| Consegna |
Nel testo su Draghi, che cosa, secondo l'autore, non esiste?

| Testo fornito |
+++
Draghi… la competenza come collante dell’indistinto

di Corrado Gnerre

Qualche riflessione su ciò che sta accadendo nella politica italiana.

Prima di tutto una precisazione. I nostri giudizi saranno solo indicativi, non certo decisivi, ciò perché la situazione attuale (come ormai da tempo a questa parte) è altamente fluida e facilmente, troppo facilmente, variabile. Negli ultimi anni abbiamo avuto la dimostrazione che frasi del tipo : mai con Tizio, mai con Caio… poi sono diventate:… bene con Tizio, bene con Caio. Per non parlare di solo qualche giorno quando si diceva: o Conte o morte, o questa maggioranza o niente… e poi è andata come andata, anzi: sta andando come sta andando, visto che il governo Draghi deve ancora partire.

Detto questo, ci sembra importante tener presente un punto.

Molti si stanno preoccupando che ciò che sta avvenendo alla corte di Mario Draghi sia la conferma di una subalternità (per non dire annullamento) della politica alla tecnica e all’economia. Se così fosse -diciamo subito- che la cosa non dovrebbe spaventare più di tanto. Non solo perché tale subalternità si è consumata da ormai troppo tempo (quante volte abbiamo visto disfare i governi solo perché i dati della finanza “costringevano” in tal senso), ma anche perché la cosiddetta politica sta facendo cose e sta promuovendo leggi (vedi l’ultima sull’omofobia) che forse auspicare un po’ di economia pura e di tecnica pura non sarebbe poi una catastrofe.

Il problema è invece un altro e cioè che l’economia pura e la tecnica pura non esistono. Nel senso che soprattutto ora non possono esistere visto quanto a sovrastare tutto sia la cupola ideologica della dissoluzione nichilistica.

Pertanto, con la recente “canonizzazione” di Draghi, stiamo vedendo plasticamente realizzarsi ciò che ormai da tempo si stava concretizzando: la convergenza di tutti gli errori possibili sul piano politico e su quello economico.

E così dobbiamo chiederci non se Draghi sia bravo o meno, se sarà capace o non sarà capace, bensì come la pensa, perché avrà pur un suo pensiero, un suo giudizio sulle cose.
+++
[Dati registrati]
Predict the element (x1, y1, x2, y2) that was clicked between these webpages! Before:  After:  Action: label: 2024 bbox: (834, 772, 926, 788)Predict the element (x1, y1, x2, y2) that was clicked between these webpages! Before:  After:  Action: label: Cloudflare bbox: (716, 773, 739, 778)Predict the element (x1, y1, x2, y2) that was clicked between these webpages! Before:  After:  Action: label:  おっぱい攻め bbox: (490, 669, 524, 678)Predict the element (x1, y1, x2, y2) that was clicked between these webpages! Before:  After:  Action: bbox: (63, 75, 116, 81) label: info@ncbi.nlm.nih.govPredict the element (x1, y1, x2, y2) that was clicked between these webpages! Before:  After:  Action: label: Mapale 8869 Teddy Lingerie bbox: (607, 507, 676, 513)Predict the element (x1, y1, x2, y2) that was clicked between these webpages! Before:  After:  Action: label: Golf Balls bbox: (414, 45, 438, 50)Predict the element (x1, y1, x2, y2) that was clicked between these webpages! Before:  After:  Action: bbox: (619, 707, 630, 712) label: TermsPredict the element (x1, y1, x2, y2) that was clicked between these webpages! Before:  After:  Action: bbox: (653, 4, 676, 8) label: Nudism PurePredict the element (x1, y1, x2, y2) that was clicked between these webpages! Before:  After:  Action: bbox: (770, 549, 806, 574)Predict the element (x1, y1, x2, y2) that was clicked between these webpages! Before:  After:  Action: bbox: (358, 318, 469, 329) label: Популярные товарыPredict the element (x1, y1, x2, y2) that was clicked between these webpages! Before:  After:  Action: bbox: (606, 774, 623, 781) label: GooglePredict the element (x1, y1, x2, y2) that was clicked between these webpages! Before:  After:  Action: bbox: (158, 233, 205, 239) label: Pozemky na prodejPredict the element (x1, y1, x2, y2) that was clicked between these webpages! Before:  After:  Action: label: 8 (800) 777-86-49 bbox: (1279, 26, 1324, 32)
+++
| Soluzione dell'esercizio |
L'economia pura e la tecnica pura.